Crisi di governo: i contatti tra i due “promessi sposi” (copyright della Repubblica) proseguono come si stesse ballando una quadriglia, con le coppie che prima danzano insieme, poi ognuna si stacca e va avanti per suo conto. Ma se nella quadriglia si sa che le coppie torneranno a riunirsi insieme, nei giochi della politica può succedere il contrario. Come nel titolo di un libro di Hans Fallada: “Incontrarsi e dirsi addio”. La cosa che stupisce è che non si parla di merito, non si affrontano quei problemi che di solito si trasformano in ostacoli nella formazione di una maggioranza e di un Governo.



Possiamo supporre che di essi si sia presa nota (in termini vaghi e ambigui) in qualcuno dei punti (5 +10) che costituiscono le piattaforme dei due partiti. Non si sente parlare di lavoro (il Jobs Act va bene così?), di pensioni (che cosa si farà dopo la sperimentazione di Quota 100, sempre che la devianza salviniana della riforma Fornero prosegua nel suo accidentato cammino?). Il reddito di cittadinanza viene riconfermato dai “gialli” (che lo sottraggono alle critiche della Lega) e non contestato apertamente dai “rossi”, una parte dei quali è pentita di non averlo votato. Per quanto riguarda il Decreto dignità, si pone soltanto un problema facile da risolvere, se si tiene conto dell’esperienza.
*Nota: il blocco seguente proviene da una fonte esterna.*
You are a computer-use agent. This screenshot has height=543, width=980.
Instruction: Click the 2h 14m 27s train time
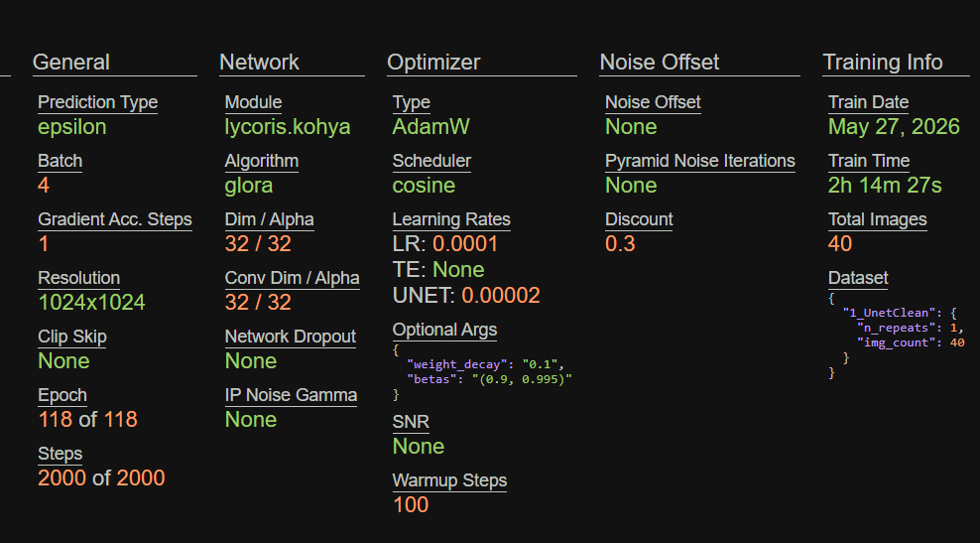click(x=885, y=186)
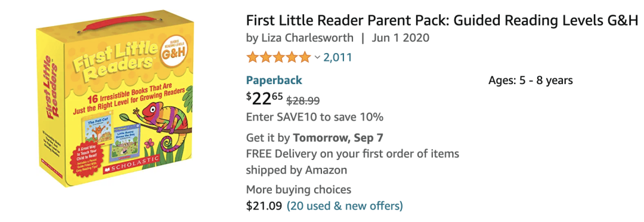Open the 2,011 customer reviews link
This screenshot has height=222, width=644.
pos(338,57)
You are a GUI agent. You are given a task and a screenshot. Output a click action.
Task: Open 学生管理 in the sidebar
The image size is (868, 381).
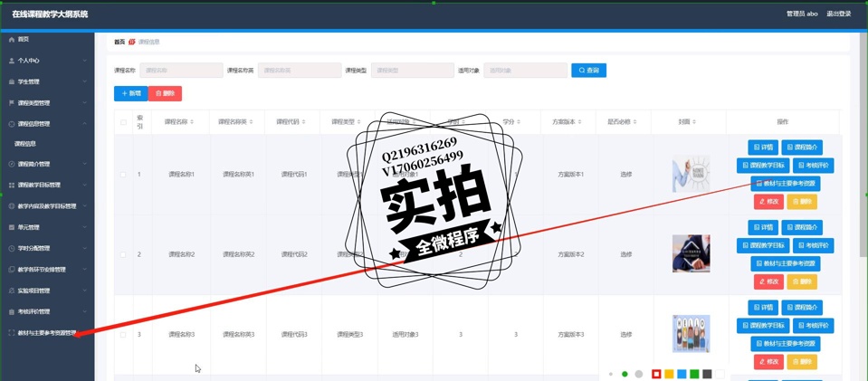[29, 82]
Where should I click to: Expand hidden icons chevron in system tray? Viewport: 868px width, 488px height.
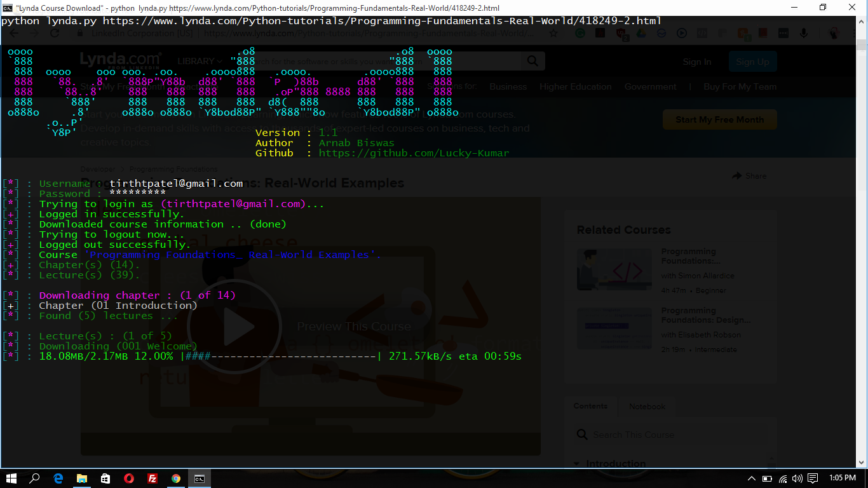[x=751, y=479]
Così, com’è oggi, ha prodotto un dualismo ancor più radicale nel mercato del lavoro, perché è vero che sono aumentate le trasformazioni in rapporti a tempo indeterminato a causa della tagliola posta per le proroghe dopo i primi dodici mesi a termine (per il ripristino di un’accentuata causalità), ma è altrettanto vero che i vincoli posti dalle causali introdotti dal Decreto dignità hanno determinato un accelerato effetto ricambio nell’ambito dei contratti a termine. In sostanza, trascorsi i primi dodici mesi, le imprese assumono un altro lavoratore. Basterebbe allora una maggiore flessibilità su questo aspetto per rendere meno penalizzate, sia per i datori che per i lavoratori, il ritorno all’obbligo di fornire una causale.
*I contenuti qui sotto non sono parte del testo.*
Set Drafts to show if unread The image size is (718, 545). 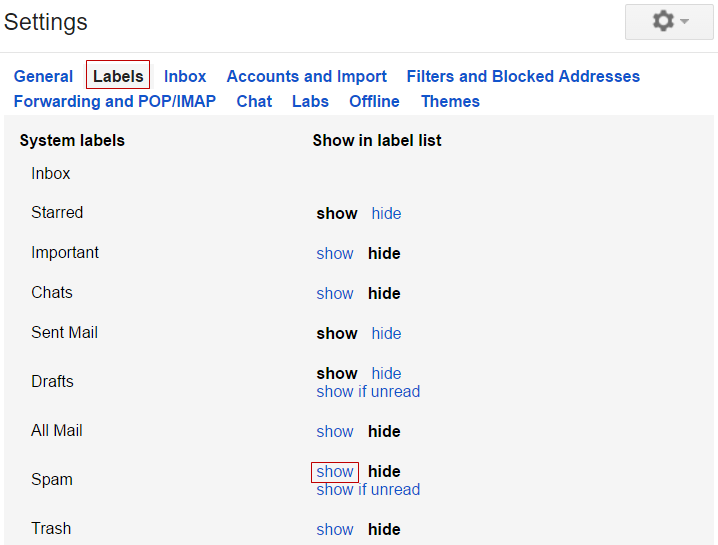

Ci sarebbero poi da abrogare quelle norme che mortificano il lavoro in somministrazione, anche in questo caso, sulla base di soluzioni concordate con le parti sociali. Il solo aspetto su cui – non per le cose che si dicono ora, ma per le posizioni sia del Pd che del M5S – sembra esservi un accordo che – oltre a privilegiare una riduzione del cuneo fiscale e contributivo – riguarda la cosiddetta sterilizzazione dell’incremento dell’Iva (peraltro già operante dal 1° gennaio prossimo per 23 miliardi e per 29 miliardi l’anno successivo). Come si dice oggi, questo problema è diventato “virale”, nel senso che lo si dipinge con toni catastrofici, come se fosse un’ombra malefica che grava sul futuro degli italiani. Sarebbe opportuno, invece, usare valutazioni più razionali come propone il ministro Giovanni Tria (la stessa tesi sostenuta dal suo predecessore Padoan) in linea con l’Unione europea.

Non è sbagliato tassare di più i consumi e di meno il reddito; magari acquisendo solo una parte dei 23 miliardi da un riordino delle aliquote Iva. Si è persino calcolato che l’entrata in vigore degli aumenti previsti costerebbe in media 600 euro all’anno per ogni famiglia. Non sarebbe il caso di compiere altre stime sugli effetti negativi delle politiche dell’ultimo anno? Per esempio, quanto ha perso dei suoi risparmi (anche modesti) una famiglia media in conseguenza delle tempeste finanziarie provocate dalle sparate prive di senso del Governo giallo-verde? L’Italia è un Paese di risparmiatori. Quattromila miliardi di risparmio si distribuiscono inevitabilmente su molti milioni di famiglie. È allora sufficiente che ognuno valuti – con una semplice operazione aritmetica – quanto ha perduto nel 2019 nei suoi investimenti. Si accorgerà che i conti pubblici in disordine fanno più danni ai privati cittadini dell’aumento dell’Iva.